Goal of the exercise →
Starting at the first line of the data and ending with the line that contains "center [680, 426].", render each line as a row of a Markdown table. Use the columns Row and Line, number the rows, and skip blank lines.

◇ ◇ ◇ ◇ ◇

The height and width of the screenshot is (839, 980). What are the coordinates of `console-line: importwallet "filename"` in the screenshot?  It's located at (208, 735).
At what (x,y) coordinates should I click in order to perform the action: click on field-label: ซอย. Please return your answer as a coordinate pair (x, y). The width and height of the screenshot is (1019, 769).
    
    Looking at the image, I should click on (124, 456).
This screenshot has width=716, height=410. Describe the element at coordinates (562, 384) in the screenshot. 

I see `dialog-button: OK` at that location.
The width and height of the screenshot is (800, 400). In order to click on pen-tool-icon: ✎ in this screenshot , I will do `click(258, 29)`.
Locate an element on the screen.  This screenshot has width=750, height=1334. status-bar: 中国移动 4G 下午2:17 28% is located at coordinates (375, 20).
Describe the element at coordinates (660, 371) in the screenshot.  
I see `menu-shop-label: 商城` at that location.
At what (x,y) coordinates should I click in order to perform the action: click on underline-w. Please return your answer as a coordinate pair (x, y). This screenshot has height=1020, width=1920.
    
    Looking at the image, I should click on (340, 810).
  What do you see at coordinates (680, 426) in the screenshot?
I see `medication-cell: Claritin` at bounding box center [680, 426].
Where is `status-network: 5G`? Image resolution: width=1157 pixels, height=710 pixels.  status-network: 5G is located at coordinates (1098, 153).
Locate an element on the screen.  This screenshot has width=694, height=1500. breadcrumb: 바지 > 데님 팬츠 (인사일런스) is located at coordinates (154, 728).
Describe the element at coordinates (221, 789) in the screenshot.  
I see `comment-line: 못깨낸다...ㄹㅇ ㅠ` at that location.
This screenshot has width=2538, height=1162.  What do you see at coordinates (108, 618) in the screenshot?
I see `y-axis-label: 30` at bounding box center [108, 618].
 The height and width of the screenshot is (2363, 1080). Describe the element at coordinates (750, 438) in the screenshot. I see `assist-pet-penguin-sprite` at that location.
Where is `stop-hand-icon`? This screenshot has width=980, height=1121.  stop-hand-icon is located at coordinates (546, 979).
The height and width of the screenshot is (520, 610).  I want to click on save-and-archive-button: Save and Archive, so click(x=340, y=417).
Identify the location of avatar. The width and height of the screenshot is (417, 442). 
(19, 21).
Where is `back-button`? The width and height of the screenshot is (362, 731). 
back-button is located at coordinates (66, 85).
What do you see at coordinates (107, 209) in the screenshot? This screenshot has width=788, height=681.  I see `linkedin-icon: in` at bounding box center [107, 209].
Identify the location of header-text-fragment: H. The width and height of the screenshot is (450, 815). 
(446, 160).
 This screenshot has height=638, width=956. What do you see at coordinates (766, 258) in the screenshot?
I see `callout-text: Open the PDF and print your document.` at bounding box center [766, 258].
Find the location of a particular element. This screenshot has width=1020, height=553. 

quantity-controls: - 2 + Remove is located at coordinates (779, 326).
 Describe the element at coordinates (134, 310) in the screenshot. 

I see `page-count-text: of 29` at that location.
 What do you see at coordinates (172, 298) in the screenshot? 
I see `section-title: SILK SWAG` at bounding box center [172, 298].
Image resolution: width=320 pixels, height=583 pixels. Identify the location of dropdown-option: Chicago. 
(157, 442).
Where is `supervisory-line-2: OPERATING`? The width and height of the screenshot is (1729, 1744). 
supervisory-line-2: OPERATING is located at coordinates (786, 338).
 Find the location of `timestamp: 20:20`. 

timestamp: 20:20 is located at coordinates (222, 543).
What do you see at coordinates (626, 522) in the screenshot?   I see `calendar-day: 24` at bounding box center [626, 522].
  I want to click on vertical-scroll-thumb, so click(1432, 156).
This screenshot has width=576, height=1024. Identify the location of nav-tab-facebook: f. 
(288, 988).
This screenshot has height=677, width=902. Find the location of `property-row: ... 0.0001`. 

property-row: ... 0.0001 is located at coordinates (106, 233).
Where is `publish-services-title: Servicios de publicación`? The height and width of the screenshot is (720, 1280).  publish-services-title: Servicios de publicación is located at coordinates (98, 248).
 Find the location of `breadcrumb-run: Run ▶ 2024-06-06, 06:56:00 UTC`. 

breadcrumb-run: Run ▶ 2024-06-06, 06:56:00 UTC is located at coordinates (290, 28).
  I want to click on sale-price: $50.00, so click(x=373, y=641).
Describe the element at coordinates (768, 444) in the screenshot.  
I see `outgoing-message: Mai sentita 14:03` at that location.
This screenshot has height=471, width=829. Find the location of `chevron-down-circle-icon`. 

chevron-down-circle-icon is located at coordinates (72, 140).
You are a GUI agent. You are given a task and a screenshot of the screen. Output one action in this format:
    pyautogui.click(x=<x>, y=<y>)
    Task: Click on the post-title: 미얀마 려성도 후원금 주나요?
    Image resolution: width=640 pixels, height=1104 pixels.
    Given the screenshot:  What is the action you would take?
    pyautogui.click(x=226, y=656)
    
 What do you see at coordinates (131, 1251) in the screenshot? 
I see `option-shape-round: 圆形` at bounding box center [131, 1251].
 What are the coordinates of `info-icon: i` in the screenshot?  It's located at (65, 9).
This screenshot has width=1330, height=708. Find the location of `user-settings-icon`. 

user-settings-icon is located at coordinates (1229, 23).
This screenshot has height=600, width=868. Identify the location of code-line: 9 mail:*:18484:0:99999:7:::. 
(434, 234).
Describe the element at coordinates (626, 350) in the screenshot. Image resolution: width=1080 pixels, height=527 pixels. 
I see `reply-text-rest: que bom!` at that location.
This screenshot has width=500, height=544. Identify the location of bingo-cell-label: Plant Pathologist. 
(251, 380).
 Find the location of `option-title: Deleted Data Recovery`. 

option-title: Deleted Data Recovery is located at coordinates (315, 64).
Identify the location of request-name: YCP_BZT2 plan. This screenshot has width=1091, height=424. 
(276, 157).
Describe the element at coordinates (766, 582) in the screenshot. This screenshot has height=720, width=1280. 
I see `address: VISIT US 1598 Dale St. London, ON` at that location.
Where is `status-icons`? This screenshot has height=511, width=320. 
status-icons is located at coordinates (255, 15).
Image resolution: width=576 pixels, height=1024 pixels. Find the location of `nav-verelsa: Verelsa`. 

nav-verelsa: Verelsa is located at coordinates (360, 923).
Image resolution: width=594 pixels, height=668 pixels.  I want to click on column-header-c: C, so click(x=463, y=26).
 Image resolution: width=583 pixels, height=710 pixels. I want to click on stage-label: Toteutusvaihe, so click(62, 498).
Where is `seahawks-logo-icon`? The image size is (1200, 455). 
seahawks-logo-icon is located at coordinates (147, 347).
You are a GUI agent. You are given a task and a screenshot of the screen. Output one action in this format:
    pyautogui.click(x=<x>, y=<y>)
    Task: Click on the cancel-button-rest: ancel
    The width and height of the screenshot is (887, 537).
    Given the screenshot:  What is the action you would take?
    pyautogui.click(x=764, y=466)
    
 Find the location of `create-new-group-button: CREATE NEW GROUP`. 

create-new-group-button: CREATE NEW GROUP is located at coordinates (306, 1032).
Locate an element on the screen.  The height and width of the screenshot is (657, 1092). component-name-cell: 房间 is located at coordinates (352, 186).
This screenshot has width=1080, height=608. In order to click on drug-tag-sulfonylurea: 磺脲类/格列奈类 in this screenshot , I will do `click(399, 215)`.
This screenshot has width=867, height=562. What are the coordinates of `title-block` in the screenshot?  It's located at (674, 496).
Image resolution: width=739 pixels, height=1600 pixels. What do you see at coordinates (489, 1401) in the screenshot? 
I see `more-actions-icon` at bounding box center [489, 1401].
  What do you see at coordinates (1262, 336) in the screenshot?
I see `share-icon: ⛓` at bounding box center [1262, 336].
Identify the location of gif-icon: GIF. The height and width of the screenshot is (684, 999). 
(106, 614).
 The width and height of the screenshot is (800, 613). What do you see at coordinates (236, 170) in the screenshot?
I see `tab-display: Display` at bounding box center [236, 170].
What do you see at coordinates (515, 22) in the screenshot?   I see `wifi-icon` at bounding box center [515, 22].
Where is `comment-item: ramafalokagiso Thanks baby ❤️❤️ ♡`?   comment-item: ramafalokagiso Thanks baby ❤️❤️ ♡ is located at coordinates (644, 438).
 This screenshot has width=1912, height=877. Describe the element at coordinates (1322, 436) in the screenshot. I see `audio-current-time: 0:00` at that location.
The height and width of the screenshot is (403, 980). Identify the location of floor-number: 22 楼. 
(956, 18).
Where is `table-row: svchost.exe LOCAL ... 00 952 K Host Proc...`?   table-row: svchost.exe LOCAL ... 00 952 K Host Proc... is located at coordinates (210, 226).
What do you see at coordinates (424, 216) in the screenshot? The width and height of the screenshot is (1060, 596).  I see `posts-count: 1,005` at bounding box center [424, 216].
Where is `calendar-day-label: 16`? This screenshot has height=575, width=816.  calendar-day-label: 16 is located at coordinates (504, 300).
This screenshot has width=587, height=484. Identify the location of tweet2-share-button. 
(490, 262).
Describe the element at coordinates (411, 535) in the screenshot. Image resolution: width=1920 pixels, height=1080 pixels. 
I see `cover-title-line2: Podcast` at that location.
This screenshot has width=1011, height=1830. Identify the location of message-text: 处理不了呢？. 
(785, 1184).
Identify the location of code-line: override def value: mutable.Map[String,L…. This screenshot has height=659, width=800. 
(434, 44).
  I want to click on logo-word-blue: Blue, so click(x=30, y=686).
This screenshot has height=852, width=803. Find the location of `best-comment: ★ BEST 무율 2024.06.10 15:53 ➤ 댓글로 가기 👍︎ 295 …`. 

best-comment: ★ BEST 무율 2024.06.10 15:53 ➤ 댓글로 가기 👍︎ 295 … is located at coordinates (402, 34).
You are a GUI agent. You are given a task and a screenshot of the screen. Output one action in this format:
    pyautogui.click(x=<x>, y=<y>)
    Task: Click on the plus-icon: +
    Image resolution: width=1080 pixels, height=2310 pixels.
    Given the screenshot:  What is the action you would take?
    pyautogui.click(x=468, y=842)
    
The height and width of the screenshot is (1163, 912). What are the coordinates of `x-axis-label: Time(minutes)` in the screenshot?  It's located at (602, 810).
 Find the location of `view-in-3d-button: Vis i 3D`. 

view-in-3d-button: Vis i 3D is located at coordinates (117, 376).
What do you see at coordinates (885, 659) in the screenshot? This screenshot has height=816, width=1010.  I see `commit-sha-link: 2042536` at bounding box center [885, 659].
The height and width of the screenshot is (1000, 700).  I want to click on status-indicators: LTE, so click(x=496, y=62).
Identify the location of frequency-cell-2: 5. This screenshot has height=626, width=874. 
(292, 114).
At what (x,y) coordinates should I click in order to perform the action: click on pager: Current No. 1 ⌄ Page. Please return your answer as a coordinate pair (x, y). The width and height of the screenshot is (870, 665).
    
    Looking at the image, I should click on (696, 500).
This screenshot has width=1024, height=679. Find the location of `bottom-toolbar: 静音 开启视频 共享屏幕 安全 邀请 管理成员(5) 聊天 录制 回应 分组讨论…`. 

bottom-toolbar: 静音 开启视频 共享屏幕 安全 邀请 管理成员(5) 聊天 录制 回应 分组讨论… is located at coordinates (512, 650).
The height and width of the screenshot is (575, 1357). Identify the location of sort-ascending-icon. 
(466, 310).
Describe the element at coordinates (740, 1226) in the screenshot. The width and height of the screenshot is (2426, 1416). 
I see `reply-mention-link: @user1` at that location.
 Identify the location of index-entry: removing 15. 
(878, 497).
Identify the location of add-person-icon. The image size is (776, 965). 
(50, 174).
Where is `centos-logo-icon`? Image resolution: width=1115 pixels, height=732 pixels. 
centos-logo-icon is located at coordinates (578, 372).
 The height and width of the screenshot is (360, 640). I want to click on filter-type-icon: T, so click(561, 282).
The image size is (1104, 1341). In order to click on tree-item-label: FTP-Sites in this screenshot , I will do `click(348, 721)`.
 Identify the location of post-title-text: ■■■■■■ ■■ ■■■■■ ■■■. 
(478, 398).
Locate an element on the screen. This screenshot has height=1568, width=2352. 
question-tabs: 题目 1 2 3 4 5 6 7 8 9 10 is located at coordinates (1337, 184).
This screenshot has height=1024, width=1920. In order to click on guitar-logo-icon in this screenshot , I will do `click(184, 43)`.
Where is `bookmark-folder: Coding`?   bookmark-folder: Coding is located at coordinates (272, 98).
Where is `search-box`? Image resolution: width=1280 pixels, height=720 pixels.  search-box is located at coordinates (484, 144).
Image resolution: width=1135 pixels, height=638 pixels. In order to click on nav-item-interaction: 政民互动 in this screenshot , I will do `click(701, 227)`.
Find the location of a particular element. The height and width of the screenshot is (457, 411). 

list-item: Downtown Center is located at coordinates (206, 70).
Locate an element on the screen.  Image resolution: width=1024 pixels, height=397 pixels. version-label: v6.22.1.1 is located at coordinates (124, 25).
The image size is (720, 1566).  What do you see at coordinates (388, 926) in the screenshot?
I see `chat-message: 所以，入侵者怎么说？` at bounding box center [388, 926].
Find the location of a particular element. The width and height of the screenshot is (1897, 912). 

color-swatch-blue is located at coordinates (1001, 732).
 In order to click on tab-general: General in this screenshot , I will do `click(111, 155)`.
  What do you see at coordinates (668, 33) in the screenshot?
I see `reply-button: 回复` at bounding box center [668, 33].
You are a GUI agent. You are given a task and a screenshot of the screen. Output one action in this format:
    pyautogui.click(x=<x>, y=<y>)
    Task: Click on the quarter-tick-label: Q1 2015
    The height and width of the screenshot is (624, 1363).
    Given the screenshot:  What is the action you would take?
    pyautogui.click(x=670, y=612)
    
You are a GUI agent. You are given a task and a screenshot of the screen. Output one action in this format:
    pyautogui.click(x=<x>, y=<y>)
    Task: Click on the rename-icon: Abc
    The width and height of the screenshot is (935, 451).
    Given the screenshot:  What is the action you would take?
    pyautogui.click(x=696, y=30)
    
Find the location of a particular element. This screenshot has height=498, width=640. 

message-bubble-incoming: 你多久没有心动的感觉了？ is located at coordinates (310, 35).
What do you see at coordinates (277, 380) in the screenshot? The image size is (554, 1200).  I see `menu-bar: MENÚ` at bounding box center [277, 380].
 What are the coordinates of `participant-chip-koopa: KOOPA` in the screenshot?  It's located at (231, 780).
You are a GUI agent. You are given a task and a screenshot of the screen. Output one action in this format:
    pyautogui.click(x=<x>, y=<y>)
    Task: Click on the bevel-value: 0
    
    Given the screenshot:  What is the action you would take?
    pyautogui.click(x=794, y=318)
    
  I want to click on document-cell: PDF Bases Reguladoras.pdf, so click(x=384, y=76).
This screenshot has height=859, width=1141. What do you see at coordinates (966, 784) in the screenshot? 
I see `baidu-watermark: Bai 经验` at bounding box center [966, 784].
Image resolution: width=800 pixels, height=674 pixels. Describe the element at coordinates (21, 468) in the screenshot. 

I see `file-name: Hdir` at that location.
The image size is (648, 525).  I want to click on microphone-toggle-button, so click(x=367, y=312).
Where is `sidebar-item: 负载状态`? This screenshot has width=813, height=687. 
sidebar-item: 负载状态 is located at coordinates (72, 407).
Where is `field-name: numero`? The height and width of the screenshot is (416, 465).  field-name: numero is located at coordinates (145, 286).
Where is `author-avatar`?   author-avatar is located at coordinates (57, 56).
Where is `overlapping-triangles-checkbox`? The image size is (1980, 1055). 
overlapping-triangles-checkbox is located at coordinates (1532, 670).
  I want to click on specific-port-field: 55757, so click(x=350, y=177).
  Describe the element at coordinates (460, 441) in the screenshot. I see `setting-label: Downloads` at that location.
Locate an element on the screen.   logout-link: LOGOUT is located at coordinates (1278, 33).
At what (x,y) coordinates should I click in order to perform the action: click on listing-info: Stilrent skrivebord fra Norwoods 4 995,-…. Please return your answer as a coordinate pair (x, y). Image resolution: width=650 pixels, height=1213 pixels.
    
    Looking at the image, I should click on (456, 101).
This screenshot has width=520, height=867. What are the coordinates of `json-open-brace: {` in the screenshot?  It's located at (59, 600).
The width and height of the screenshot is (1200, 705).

◇ ◇ ◇ ◇ ◇

Result →
| Row | Line |
|---|---|
| 1 | The height and width of the screenshot is (839, 980). What are the coordinates of `console-line: importwallet "filename"` in the screenshot?  It's located at (208, 735). |
| 2 | At what (x,y) coordinates should I click in order to perform the action: click on field-label: ซอย. Please return your answer as a coordinate pair (x, y). The width and height of the screenshot is (1019, 769). |
| 3 |     Looking at the image, I should click on (124, 456). |
| 4 | This screenshot has width=716, height=410. Describe the element at coordinates (562, 384) in the screenshot.  |
| 5 | I see `dialog-button: OK` at that location. |
| 6 | The width and height of the screenshot is (800, 400). In order to click on pen-tool-icon: ✎ in this screenshot , I will do `click(258, 29)`. |
| 7 | Locate an element on the screen.  This screenshot has width=750, height=1334. status-bar: 中国移动 4G 下午2:17 28% is located at coordinates (375, 20). |
| 8 | Describe the element at coordinates (660, 371) in the screenshot.   |
| 9 | I see `menu-shop-label: 商城` at that location. |
| 10 | At what (x,y) coordinates should I click in order to perform the action: click on underline-w. Please return your answer as a coordinate pair (x, y). This screenshot has height=1020, width=1920. |
| 11 |     Looking at the image, I should click on (340, 810). |
| 12 |   What do you see at coordinates (680, 426) in the screenshot? |
| 13 | I see `medication-cell: Claritin` at bounding box center [680, 426]. |